(CNN) 米ペンシルベニア州フィラデルフィアのモスク(イスラム教礼拝所)の入り口に7日朝、ブタの頭部が転がっているのが見つかった。同市のナッター市長は8日の記者会見で犯人を「ひきょう者」と非難し、必ず見つけ出すと約束した。
ブタや豚肉はイスラム教で不浄なものと見なされている。
防犯カメラにはモスクの前を通過した赤いトラックから何かが投げ出され、ブタの頭部とみられる物体が入り口付近に転がる様子が映っていた。運転車や同乗者の姿は識別できない。

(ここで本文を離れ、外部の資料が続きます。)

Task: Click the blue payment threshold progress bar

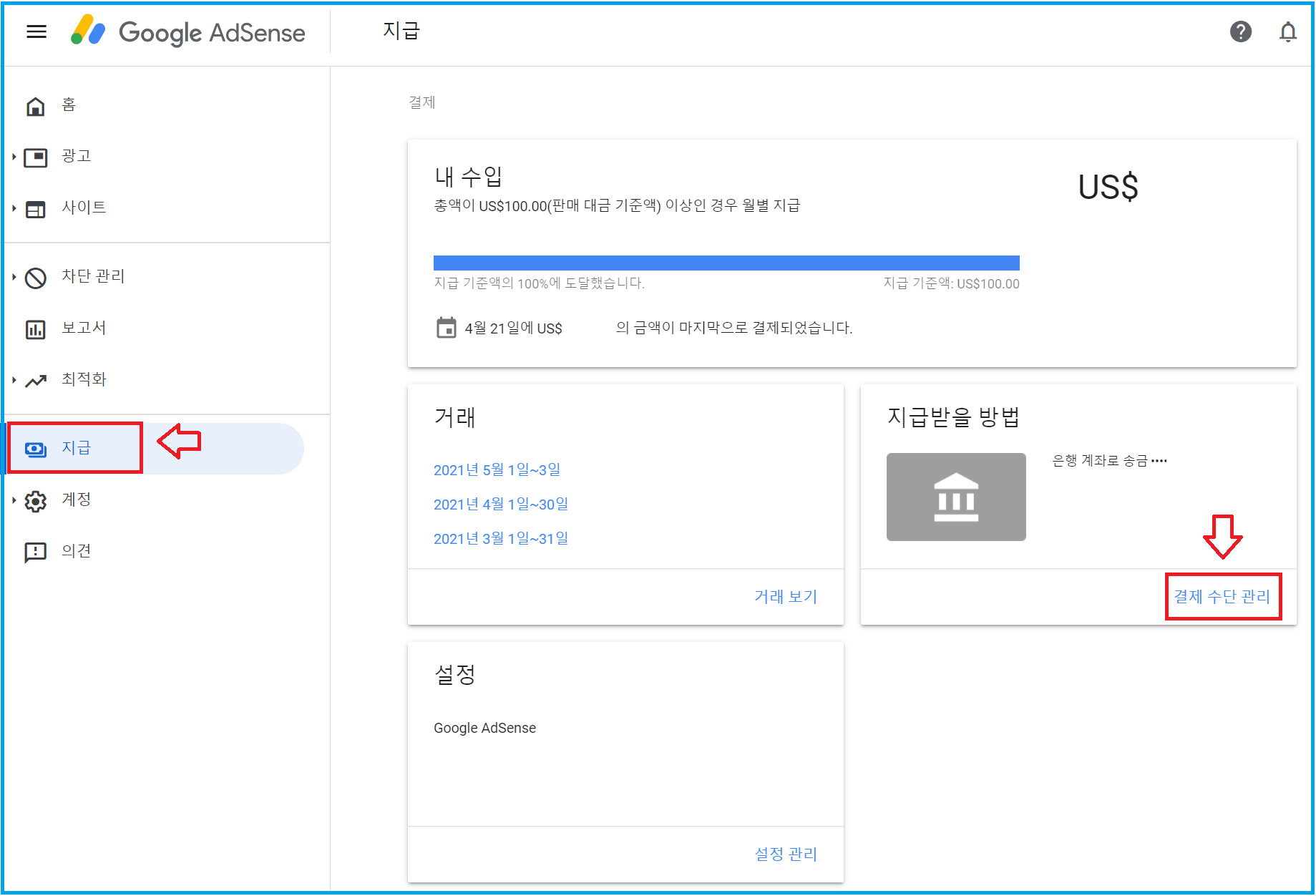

フィラデルフィア警察の幹部はCNNに、宗教などへの偏見に基づく憎悪犯罪(ヘイトクライム)と断定するのは時期尚早だと語る一方、「捜査はその方向で進むだろう」との見方を示した。
このモスクの電話には先月、男の声で「フランスであんなことが起きてうれしいか」「神はブタだ」などと話すボイスメールが残されていた。警察が関連を調べている。
米連邦捜査局(FBI)も同時に捜査を開始した。
フィラデルフィアのナッター市長は会見で、米大統領選の共和党指名獲得を目指す実業家ドナルド・トランプ氏が最近、全イスラム教徒の入国禁止などを主張していることに言及した。どんな集団でもトランプ氏の「無知で大げさ」な発言の標的になり得ると語り、同氏を「ろくでなし」と呼んで非難した。
イスラム教市民団体、米イスラム関係評議会(CAIR)の報道担当者はCNNとのインタビューで、先月のパリ同時多発テロ事件以降、イスラム教徒に対する暴力や反発が急増していると指摘。2001年に起きた米同時多発テロ事件の後と比較しても、「反イスラムの声が当時は周辺部から上がっていたのに対し、今回は主流の意見になるなど、さらにひどい状況だ」と話している。
モスクの報道担当者はCNNに、ブタの頭部を使った嫌がらせはあまり経験がないと語った。トランプ氏についての質問には「発言には結果がともなう」と答えたが、同氏だけの問題ではないと強調。「残念ながら、こういう行為には賛同者もいるようだ」と述べた。